Suicide bombers stormed two Syrian security offices in Homs on Saturday, killing dozens with gunfire and explosions including the head of military security. The attack prompted air strikes against the last rebel-held enclave in the western city.
"Today, the test is that we expect that the (opposition)platforms (in Geneva) condemn this terrorist attack," chief negotiator Bashar Ja'afari told reporters after a 2-1/2 hour-long meeting with the U.N. mediator Staffan de Mistura.
"If anyone refuses to condemn this terrorist attack then he is an accomplice of terrorism and we will deal with them accordingly."
U.N. Syria envoy Ja'afari, known for his diplomatic skills and staunchly defending President Bashar al-Assad's position, spoke to reporters for some 45 minutes in a news conference.
He almost entirely focused on the need to combat terrorism, demanded that opposition groups in Geneva condemn the Homs attack and pointed the finger at Saudi Arabia and Turkey, both backers of rebel fighters - for "sponsoring terrorism."
"We told de Mistura that we are looking for commonalities to look forward," he said after a meeting which he described as only tackling the fight against terrorism.
"We also told him how can we discuss with anyone that doesn't condemn terrorism."
Ja'afari ruled out leaving the talks, saying he would meet de Mistura again on Tuesday, but he implied that some of the opponents that had sat face-to-face with at Thursday's opening ceremony were "sponsors of terrorism."

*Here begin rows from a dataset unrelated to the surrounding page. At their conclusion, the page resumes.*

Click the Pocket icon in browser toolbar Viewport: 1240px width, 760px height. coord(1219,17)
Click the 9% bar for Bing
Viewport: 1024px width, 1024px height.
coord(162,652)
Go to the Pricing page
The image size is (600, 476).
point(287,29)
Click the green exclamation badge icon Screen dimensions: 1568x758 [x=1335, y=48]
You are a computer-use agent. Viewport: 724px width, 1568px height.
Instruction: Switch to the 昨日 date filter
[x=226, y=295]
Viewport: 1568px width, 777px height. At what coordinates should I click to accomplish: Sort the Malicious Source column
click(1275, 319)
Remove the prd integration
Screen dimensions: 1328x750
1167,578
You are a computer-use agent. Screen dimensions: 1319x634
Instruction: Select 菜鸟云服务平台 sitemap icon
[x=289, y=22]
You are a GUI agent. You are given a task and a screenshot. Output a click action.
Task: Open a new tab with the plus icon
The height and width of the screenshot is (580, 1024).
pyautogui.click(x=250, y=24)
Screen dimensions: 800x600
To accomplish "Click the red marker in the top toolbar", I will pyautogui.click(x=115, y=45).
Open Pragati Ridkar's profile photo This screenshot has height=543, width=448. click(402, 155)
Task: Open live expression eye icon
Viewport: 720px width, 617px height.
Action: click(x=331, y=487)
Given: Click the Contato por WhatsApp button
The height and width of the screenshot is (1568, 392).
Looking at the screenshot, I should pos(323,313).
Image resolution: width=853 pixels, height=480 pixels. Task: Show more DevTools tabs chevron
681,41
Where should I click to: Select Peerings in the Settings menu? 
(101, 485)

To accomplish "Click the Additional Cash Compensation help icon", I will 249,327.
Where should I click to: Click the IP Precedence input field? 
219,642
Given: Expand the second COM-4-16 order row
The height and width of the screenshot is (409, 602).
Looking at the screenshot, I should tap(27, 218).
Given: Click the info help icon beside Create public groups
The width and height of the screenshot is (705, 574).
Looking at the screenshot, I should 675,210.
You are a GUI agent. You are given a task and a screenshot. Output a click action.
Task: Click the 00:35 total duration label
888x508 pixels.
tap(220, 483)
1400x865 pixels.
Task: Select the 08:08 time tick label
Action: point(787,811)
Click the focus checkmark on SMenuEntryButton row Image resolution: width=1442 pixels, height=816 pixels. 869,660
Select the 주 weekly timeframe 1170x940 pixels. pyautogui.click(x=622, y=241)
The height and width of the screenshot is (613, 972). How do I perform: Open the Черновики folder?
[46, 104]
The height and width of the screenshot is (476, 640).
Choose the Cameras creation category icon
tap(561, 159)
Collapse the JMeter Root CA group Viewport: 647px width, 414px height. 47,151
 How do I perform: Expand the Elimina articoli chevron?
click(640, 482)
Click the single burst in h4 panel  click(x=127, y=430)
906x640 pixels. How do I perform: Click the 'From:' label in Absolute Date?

When asked what would make the government accept direct talks with opposition members, Ja'afari said he wanted to see a unified opposition.
"An opposition delegation that condemns terrorism and does not justify it no matter what and an opposition that does not work to serve an agenda," he said.
The Geneva peace talks, the first under U.N. auspices in about 10 months, were convened after a shaky ceasefire was brokered in the Kazak capital Astana between Assad allies Russia and Iran and rebel backers Turkey.
"We believe in the Astana track. If it is needed that we go back to Astana as tourists than we shall. Its' a beautiful city with exceptional hospitality," Ja'afari said when asked whether talks to cement the ceasefire should resume there.